Nasci em um meio privilegiado onde as artes plásticas, teatro, cinema foram apresentados a mim desde muito cedo, então a arte sempre foi presente na minha vida desde que me entendo por gente. Em uma das minhas últimas viagens, um amigo que fiz no local comentou que eu gostava de ir em museus, e de fato eu adoro. Tanto a escola, quanto a minha mãe, sempre me levaram. Aos fins de semana, minha mãe me dava o “Gurilândia” (um jornalzinho para crianças dos anos 90) e dizia para que eu escolhesse uma peça de teatro para irmos. Sei que isso não ocorre com todas as pessoas e que esse incentivo é uma exceção privilegiada. Lembro que na 1ª edição do FIT-BH em 1994, minha mãe me levou para assistir o grupo francês Générik Vapeur, com um espetáculo de rua chamado “Bivouac”, eu morri de medo porque nunca tinha visto algo daquele tipo antes. Eu tinha apenas 5 anos e é uma das lembranças mais interessantes que carrego sobre teatro pois foi minha primeira experiência de assistir algo que não era exatamente voltado para crianças e as sensações que aquilo me provocou (e que dizendo agora percebo que ainda provocam em um nível inconsciente). Desde os quatro anos dizia que queria ser atriz e isso nunca foi podado, ao contrário. Aos 13 anos entrei no meu primeiro curso de teatro e me encontrei, ali era o lugar onde eu era mais feliz. Até tentei fazer faculdade de outras coisas, mas não consegui ficar distante. Nasci para pensar e trabalhar teatro, de alguma forma, por mais que tentasse, não havia outra escolha para mim.

5 – Como estão os seus planos para 2024? Tem projetos na gaveta ou já prontos para serem lançados?
Iríamos estrear uma peça em abril desse ano, mas devido há vários problemas de produção tivemos que cancelá-la, o que me deixou arrasada. É um trabalho muito diferente dos meus anteriores, mais maduro, que possui como motor propulsor a vingança e a raiva. Sem moralismos de que são sentimentos ruins para mulheres trabalharem, pelo contrário, são provocadores. A ideia agora é nos reorganizarmos para que o projeto ganhe corpo da forma mais próxima do que queremos. Inclusive gostaria de pedir desculpas públicas, pois anunciei essa peça bastante no ano passado, fizemos uma pesquisa sensível com algumas mulheres cis e o trabalho acabou não saindo no tempo que nos era determinado.

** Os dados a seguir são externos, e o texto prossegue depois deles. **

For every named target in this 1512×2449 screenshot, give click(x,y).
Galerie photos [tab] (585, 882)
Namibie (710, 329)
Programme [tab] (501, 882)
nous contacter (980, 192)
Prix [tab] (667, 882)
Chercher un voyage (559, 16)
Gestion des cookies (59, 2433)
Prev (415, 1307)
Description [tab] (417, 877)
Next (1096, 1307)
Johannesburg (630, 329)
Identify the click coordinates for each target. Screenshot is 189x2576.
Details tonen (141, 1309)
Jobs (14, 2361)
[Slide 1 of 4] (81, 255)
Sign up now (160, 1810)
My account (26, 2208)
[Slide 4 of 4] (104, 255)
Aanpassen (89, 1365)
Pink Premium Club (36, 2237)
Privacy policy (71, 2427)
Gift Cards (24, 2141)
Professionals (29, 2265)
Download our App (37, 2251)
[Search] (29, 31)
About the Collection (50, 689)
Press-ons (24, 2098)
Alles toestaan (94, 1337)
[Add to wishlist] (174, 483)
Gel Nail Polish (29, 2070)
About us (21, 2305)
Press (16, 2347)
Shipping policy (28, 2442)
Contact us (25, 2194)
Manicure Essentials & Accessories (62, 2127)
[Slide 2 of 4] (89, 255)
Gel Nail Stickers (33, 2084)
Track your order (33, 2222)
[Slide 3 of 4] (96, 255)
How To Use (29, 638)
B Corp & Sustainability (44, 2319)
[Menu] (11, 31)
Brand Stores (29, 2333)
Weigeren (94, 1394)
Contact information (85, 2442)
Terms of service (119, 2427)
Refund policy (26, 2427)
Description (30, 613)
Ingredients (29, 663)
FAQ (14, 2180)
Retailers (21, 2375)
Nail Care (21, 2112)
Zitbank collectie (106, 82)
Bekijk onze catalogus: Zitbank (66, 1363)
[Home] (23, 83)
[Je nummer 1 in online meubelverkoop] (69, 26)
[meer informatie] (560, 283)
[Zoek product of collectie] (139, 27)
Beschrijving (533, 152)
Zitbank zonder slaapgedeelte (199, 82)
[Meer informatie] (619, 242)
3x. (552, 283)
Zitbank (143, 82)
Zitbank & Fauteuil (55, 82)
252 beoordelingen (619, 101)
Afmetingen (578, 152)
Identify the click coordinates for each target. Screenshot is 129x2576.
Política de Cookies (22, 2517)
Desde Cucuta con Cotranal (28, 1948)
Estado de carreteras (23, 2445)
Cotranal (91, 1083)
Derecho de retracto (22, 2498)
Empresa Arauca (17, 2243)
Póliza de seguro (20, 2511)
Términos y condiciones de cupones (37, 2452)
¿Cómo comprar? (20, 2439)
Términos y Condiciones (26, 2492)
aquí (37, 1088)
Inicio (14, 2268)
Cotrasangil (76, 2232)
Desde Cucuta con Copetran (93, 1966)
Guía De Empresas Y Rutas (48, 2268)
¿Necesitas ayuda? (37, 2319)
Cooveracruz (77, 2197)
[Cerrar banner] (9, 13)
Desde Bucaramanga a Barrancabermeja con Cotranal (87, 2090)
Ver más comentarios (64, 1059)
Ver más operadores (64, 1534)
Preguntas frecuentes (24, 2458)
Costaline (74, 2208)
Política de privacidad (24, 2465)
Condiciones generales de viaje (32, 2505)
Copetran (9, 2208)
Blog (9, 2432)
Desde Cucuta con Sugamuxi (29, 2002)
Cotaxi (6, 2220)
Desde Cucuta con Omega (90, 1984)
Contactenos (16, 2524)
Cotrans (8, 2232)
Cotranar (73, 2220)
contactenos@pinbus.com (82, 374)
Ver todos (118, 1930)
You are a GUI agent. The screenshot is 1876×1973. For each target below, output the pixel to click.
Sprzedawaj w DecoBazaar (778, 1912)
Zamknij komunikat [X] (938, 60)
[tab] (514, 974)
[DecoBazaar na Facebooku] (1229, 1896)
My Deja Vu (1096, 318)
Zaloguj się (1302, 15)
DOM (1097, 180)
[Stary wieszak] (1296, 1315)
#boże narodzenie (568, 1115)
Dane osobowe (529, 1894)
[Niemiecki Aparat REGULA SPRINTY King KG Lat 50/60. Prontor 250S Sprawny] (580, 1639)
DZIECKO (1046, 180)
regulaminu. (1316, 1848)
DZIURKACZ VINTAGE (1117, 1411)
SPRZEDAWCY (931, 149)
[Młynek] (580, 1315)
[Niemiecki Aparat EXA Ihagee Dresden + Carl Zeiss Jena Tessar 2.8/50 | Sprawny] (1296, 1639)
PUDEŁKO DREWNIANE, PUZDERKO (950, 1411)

Muitas pessoas têm me cobrado e ainda não fiz uma retratação pública sobre o cancelamento, aproveito este espaço para isso. Em todo o caso, nada foi em vão, o trabalho está sendo maturado e se oxalá permitir terá sua estreia em breve.

Meus trabalhos demoram um pouco para serem realizados justamente pelo cuidado e respeito que procuro ter ao produzi-los. Bolo Republicano começou a ser pensado em 2018 e só estreou em 2022, a ideia do Rua das Camélias foi no primeiro semestre de 2015 e demoramos mais de um ano para estrear. Ambos os trabalhos foram muito bem aceitos pela crítica especializada, então confio que passaremos por este imprevisto. O que eu gostaria no momento mesmo é reapresentar Bolo Republicano neste ano, pois a peça fala de ditadura militar e em 2024 se completaram 60 anos do golpe. Mas tenho a sensação que alguns órgãos na cidade sentem certo receio de se falar sobre política de uma forma tão crua. É a sina que carrego enquanto artista independente e não famosa de optar pro trabalhar temas considerados tabus.

Foto: Flávio Tavares/O Tempo.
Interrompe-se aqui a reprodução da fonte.